*** Opening of Data extract ***
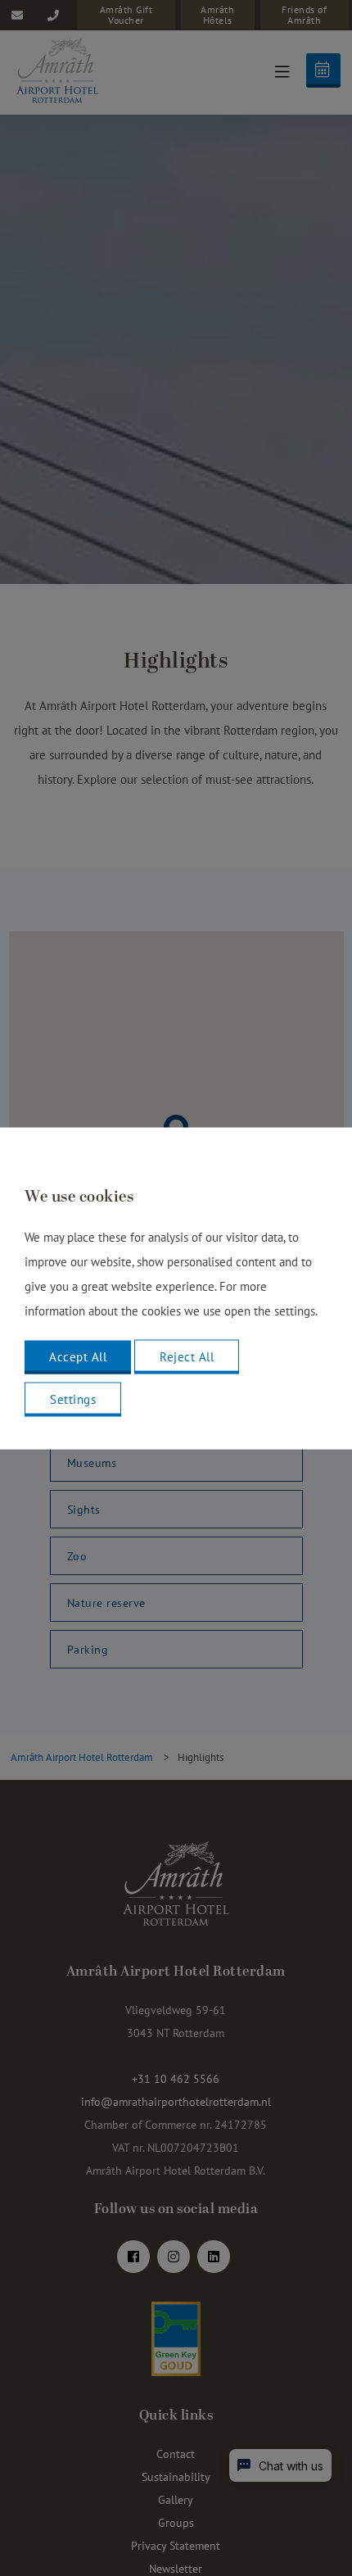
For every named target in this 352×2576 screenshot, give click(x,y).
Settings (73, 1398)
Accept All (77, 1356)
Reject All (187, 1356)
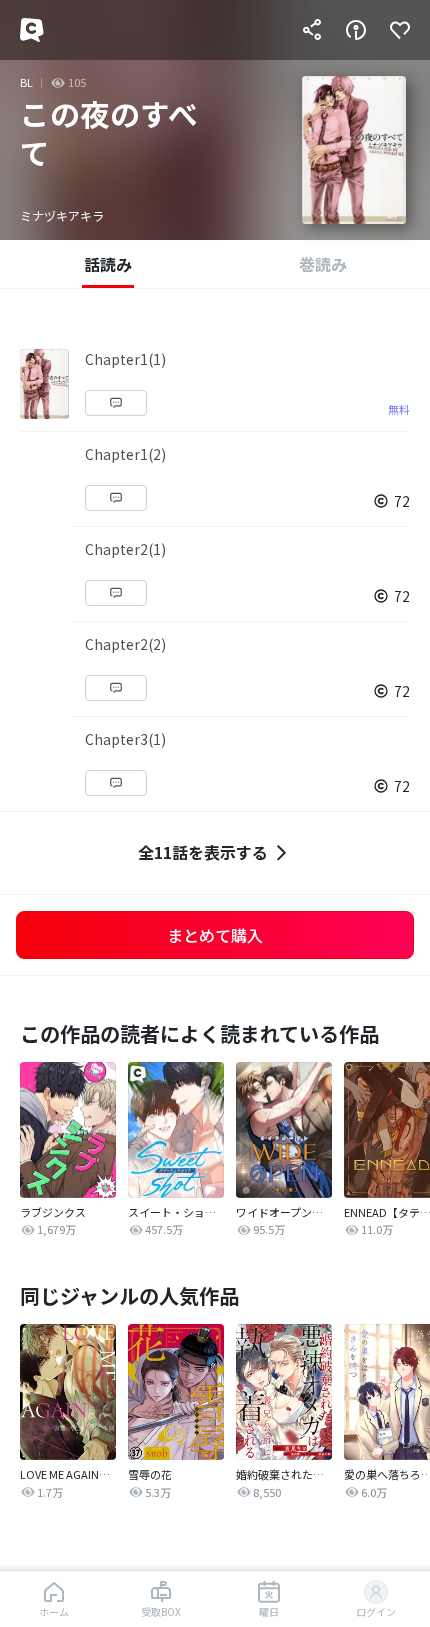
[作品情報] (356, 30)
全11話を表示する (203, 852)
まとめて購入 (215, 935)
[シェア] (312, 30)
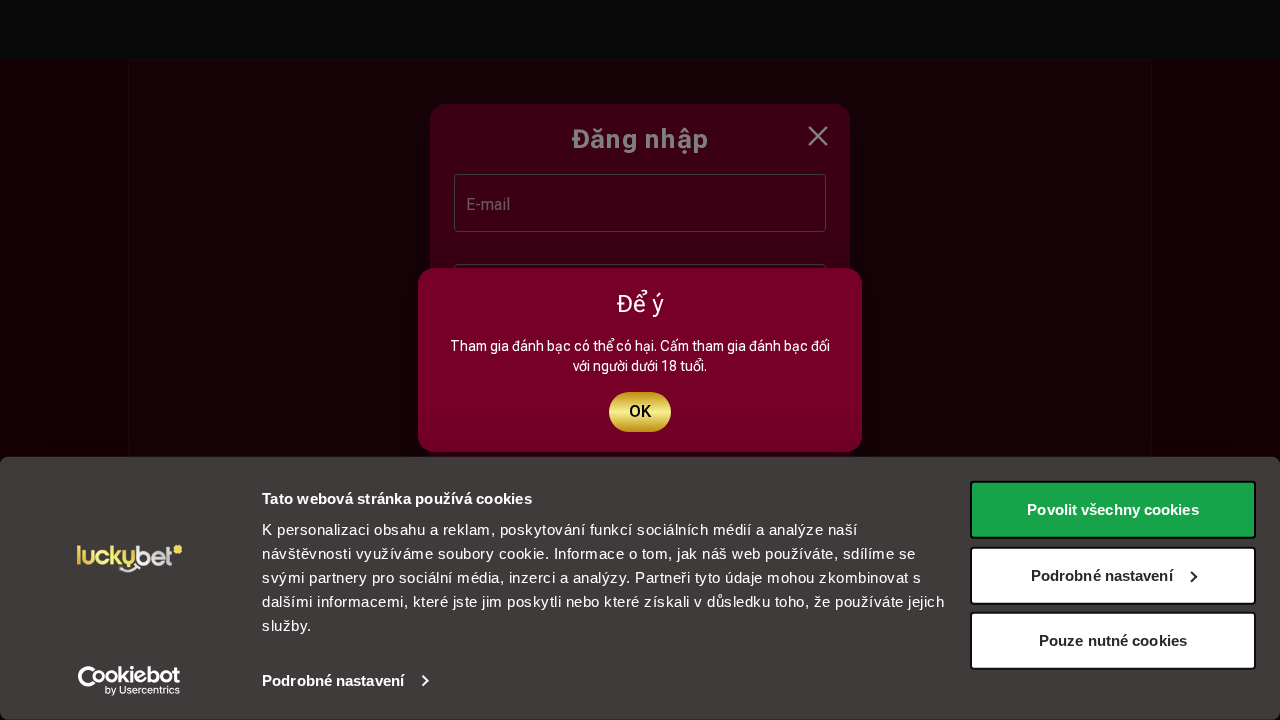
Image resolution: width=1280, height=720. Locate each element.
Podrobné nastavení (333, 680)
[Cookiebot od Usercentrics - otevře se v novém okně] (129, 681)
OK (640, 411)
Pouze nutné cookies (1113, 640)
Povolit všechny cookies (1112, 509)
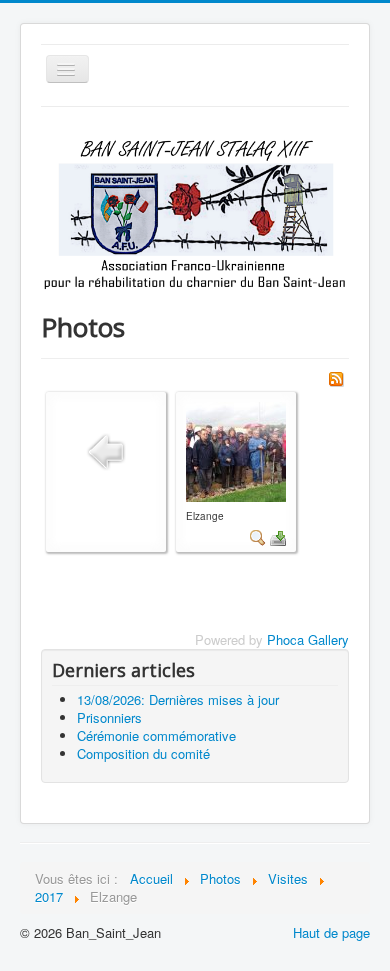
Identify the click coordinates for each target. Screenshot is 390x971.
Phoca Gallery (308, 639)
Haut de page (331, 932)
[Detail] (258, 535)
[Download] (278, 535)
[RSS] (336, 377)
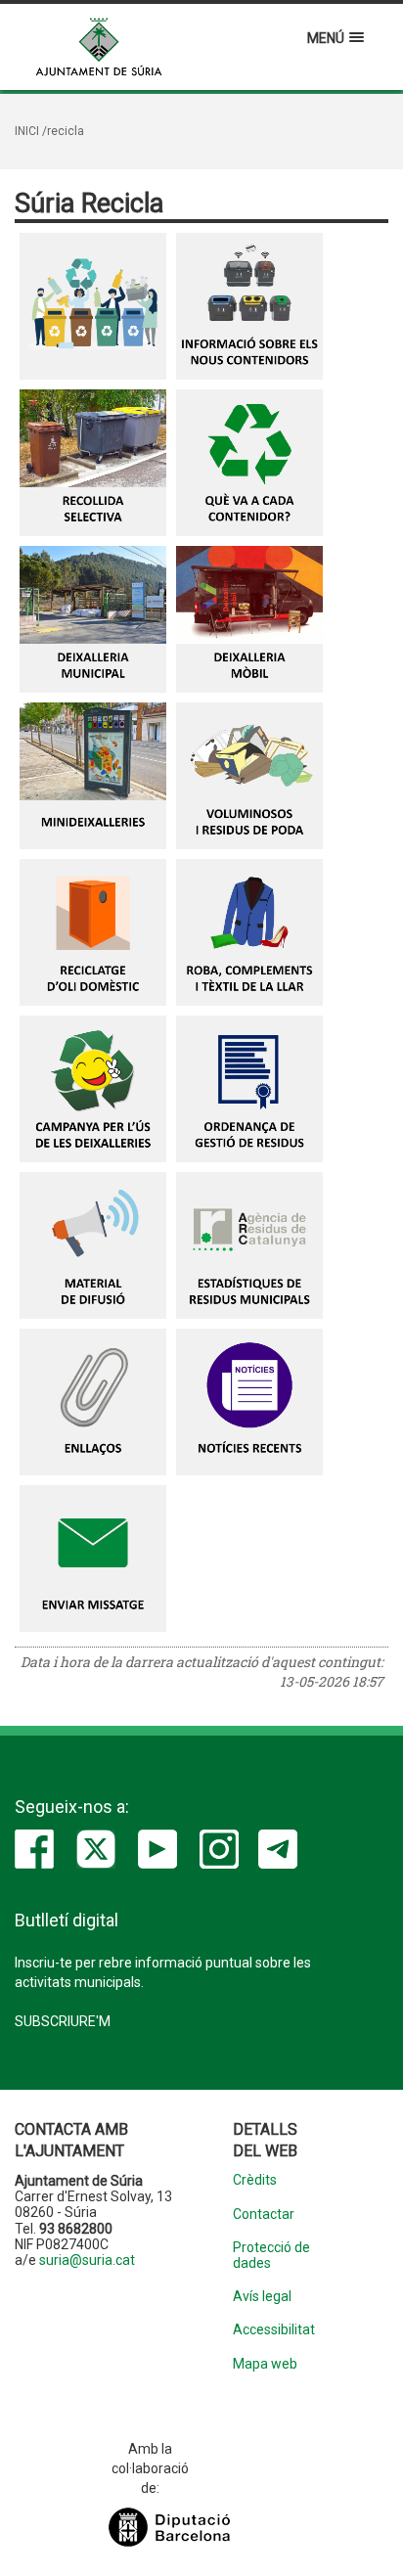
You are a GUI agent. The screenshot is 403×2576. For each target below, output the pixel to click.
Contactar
*** Close of Data extract ***
The answer is the entries above, given again exactly, with no pictures among them.

§ Response area:
For every named target in this 352×2576 screenshot, give click(x,y).
Settings (73, 1398)
Accept All (77, 1356)
Reject All (187, 1356)
[作品情報] (356, 30)
全11話を表示する (203, 852)
まとめて購入 (215, 935)
[シェア] (312, 30)
Image resolution: width=1280, height=720. Locate each element.
Podrobné nastavení (333, 680)
[Cookiebot od Usercentrics - otevře se v novém okně] (129, 681)
OK (640, 411)
Pouze nutné cookies (1113, 640)
Povolit všechny cookies (1112, 509)
Identify the click coordinates for each target. Screenshot is 390x971.
Phoca Gallery (308, 639)
Haut de page (331, 932)
[Detail] (258, 535)
[Download] (278, 535)
[RSS] (336, 377)
You are a GUI agent. The screenshot is 403×2576. For each target below, output the pixel to click.
Contactar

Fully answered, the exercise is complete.